Desa sepertinya memang memegang peranan penting di masa pandemi Covid-19 ini dan juga masa-masa setelahnya. Namun, itu tidak lantas berarti bahwa segala yang berada di desa baik-baik belaka. Laode M. Syarif mengingatkan kita bahwa desa (atau masyarakat desa) juga menyimpan kebobrokan-kebobrokan yang tidak berbeda jauh dengan kota. Dengan rangkaian data yang disodorkannya, ia menunjukkan bahwa dana desa adalah iming-iming menggiurkan yang mampu membuat orang desa melakukan korupsi.
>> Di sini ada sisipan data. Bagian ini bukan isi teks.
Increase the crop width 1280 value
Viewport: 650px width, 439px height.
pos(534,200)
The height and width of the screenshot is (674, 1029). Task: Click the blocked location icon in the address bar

Peran penting desa dalam menghadapi pandemi Covid-19 ini dalam praktik nyatanya ditunjukkan Wahyudi Anggoro Hadi selaku Lurah Desa Panggungharjo. Di Panggungharjo, para pemangku kepentingan menyadarkan warga akan bahaya Covid-19 dengan melakukan penyemprotan lingkungan secara demonstratif, misalnya, atau memberi apresiasi yang bagus terhadap para penyintas Covid-19. Mencermati apa yang terjadi di Panggungharjo (dan kemungkinan besar juga terjadi di desa-desa lain), kita bisa lebih optimis bahwa kita akan bisa melalui pandemi ini dengan menjadikan desa sebagai benteng pertahanan yang kuat. Di dalam tulisan yang merupakan hasil call for papers, Aditya Mahendra Putra dari Sanggar Inovasi Desa menegaskan kembali bagaimana desa bisa menjelma sebagai benteng yang kuat di masa pendemi ini. Ia menulis bahwa budaya gotong royong dan interaksi-interaksi sosial sudah tersemai subur di pedesaan. Hal ini menjadi sebuah keuntungan karena dari interaksi- interaksi yang terjalin dapat membentuk ikatan saling percaya (trust) di antara masyarakat dengan masyarakat dan masyarakat dengan pemerintah desa. Untuk menguatkan pernyataannya, ia juga menghadirkan contoh kasus yang membentang sejak krisis ekonomi 1998.

Ia menyatakan bahwa desa terbukti mampu menahan goncangan akibat krisis yang terjadi, mulai dari reformasi 1998, resesi ekonomi global 2008, hingga krisis akibat pandemi 2020. Setidaknya hipotesis yang menyatakan bahwa semakin subsisten suatu kelompok masyarakat maka semakin kecil pula dampak yang dirasakan terhadap dinamika global terbukti. Ketika industri dan sistem pasar di kota lesu akibat pandemi, dampak yang dirasakan desa cenderung tidak signifkan karena mereka punya sistem nilainilai yang menjadi benteng pertahanan.

Webinar seri 1 Kongres Kebudayaan Desa 2020 dengan tema “Arah Tatanan Baru Indonesia: “New Normal” Apa dan Bagaimana Hidup di Era Pandemi dan Sesudahnya” yang hasilnya dikumpulkan dalam buku ini, bertujuan untuk mengumpulkan dan menawarkan ide tatanan baru Indonesia dari desa. Desa sebagai satuan pemerintahan terkecil di Republik Indonesia perlu menjadi titik awal untuk merumuskan tata nilai dan tata kehidupan baru dalam bernegara dan bermasyarakat. Sekaligus memberikan gagasan tentang kebijakan dan budaya antikorupsi pada pemerintahan serta masyarakat desa. Itu memang bukan kerja mudah, tetapi tidak berarti mustahil dilakukan.